My operation is typical of the other 52 families that make up Ozark Mountain Pork Cooperative. It is a 156 acre diversified family farm with sustainable enterprises consisting of naturally raised livestock (hogs, beef cattle and meat goats), beans, vegetables, hay, and timber products. The farrow-to-finish hog operation employs humane production and handling protocols including deep bedded housing with access to the outdoors. The naturally raised cattle are rotationally grazed and are marketed after they are backgrounded. Meat goats are rotationally grazed as well. The 20 acres of cultivated land are rotated with beans, vegetables (such as sweet corn), rye, hairy vetch and various clovers. Sustainable management practices guide the timber production. All land will be organic certified soon.

I have been raising livestock with humane production standards and without the use of antibiotics for over 15 years. I have also utilized nutrient management practices on the land by soil testing and applying correct amounts of livestock manure. My timber stand has been managed according to sustainable standards.

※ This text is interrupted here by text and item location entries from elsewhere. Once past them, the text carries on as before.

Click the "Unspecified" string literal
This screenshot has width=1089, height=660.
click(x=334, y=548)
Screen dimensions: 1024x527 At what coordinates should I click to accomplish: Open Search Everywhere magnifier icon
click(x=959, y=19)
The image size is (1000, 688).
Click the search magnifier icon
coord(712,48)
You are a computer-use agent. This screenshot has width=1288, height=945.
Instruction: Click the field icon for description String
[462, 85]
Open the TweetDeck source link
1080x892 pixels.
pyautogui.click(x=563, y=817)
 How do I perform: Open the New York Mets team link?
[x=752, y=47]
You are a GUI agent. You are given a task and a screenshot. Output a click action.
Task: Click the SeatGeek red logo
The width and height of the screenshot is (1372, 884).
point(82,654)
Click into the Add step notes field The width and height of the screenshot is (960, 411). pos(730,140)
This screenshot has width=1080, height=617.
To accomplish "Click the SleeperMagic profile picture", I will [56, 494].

• Restore profit opportunities for sustainable, beginning and limited resource pork producers.
• Ensure consumers a safe food supply
• Enhance environmental quality
• Enhance the quality of life for communities

In this project, we first identified means of measuring economic impact when comparing swine feeding and production methods common to the conventional model compared to practices used in natural/alternative systems. The measurements used in this study were: 1) calculation of the cost savings by reducing antibiotic usage, 2) measurement of feed efficiency 3) measurement of average daily gain, 4) pigs weaned per litter, 5) and survivability rate. These are economic-related measurements that swine farmers feel are most valuable to analyze. We selected sites and farms for research and demonstration purposes that had the same genetic backgrounds and health status. Feeding experiments were held on farm with animals in each group were of the same age, sex, genetics and environment. Each trial measured the performance of the following groups: 1) no feed additive and 2) alternative feed additive. We also researched literature to determine the average performance measurements of hogs fed in a conventional system using sub-therapeutic antibiotics.
Because consumers are driving the demand for a greater supply of pork free of antibiotics and from animals more humanely and sustainably raised, it was important that we recorded the increase in number of farm families and pounds of natural pork that was raised annually due to the research, demonstration and outreach efforts of this project. A before and after calculation was performed.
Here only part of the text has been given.